En l’espèce, la 1ère condition ne faisait pas débat, l’ensemble des associés de la SCI ayant approuvé le cautionnement litigieux par délibération antérieure.
C’était la conformité à l’intérêt social qui était en cause.
Le prêteur soutenait que le montant garanti étant inférieur au montant de l’actif donné en garantie, l’existence de la société n’était pas compromise.
Il est vrai que la Cour de cassation a déjà admis que le fait que le bien donné en garantie soit le seul actif de la SCI ne rend pas automatique la contrariété à l’intérêt social pour « mise en péril de la société », dès lors qu’au moment de la constitution de la garantie la valeur du bien était largement supérieure au montant garanti.
Toutefois, la Cour de cassation approuve la Cour d’appel d’avoir retenu que la conformité à l’intérêt social impliquait que le risque pour la société soit proportionné au bénéfice qu’elle pouvait escompter de l’opération garantie.

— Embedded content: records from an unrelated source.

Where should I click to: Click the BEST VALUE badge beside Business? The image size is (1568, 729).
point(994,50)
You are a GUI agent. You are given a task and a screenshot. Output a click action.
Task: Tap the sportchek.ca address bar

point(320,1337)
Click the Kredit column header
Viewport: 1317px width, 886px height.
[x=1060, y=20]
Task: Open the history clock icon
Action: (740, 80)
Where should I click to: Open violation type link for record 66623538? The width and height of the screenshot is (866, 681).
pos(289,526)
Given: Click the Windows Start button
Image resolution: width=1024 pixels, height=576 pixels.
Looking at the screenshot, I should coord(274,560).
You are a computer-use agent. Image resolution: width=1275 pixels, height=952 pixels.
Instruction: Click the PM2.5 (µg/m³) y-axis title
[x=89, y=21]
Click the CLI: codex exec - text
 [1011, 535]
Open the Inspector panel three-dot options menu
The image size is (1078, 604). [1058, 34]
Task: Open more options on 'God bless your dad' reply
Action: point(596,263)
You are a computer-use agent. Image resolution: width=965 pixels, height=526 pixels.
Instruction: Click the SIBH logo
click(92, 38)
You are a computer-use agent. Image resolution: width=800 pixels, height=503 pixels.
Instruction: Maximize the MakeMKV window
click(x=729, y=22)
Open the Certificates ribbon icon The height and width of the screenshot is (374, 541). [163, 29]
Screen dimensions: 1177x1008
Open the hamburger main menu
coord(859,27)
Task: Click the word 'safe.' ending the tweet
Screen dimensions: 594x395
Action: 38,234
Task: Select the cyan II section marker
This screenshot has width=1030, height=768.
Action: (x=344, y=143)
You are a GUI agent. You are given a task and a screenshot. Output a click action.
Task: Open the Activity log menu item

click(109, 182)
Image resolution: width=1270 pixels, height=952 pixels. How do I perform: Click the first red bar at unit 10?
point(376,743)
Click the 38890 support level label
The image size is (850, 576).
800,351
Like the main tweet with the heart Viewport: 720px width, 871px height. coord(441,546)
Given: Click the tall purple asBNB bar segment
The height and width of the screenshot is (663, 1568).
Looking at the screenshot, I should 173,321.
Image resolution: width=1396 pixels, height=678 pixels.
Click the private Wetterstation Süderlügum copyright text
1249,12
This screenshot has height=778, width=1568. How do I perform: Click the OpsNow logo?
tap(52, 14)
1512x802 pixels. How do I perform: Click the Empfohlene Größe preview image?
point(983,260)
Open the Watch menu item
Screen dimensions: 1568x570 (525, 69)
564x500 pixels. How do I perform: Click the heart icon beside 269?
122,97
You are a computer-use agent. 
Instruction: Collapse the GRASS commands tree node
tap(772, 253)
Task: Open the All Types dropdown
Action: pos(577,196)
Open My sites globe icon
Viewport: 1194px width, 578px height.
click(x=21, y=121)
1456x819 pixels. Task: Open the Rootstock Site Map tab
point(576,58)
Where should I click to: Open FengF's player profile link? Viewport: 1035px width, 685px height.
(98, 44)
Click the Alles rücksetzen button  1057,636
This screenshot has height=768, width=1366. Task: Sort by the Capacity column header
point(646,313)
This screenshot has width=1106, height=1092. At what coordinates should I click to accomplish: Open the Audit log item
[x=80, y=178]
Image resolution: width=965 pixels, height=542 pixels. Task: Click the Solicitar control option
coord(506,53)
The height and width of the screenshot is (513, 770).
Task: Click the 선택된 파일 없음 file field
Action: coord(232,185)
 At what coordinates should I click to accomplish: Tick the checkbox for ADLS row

Le fait que le cautionnement ait été limité à une somme inférieure à la valeur du bien hypothéqué n’est pas suffisant. Il est relevé en l’espèce que la SCI n’attendait aucune contrepartie de l’opération financée.
La notion de conformité à l’intérêt social se dessine peu à peu. Il semble que cette condition implique :
– que la SCI trouve un intérêt dans l’octroi de la garantie ;
– que le montant garanti ne soit pas supérieur aux actifs de la SCI ;
– et qu’il existe une proportionnalité entre le risque et le bénéfice que la SCI peut escompter de l’opération garantie.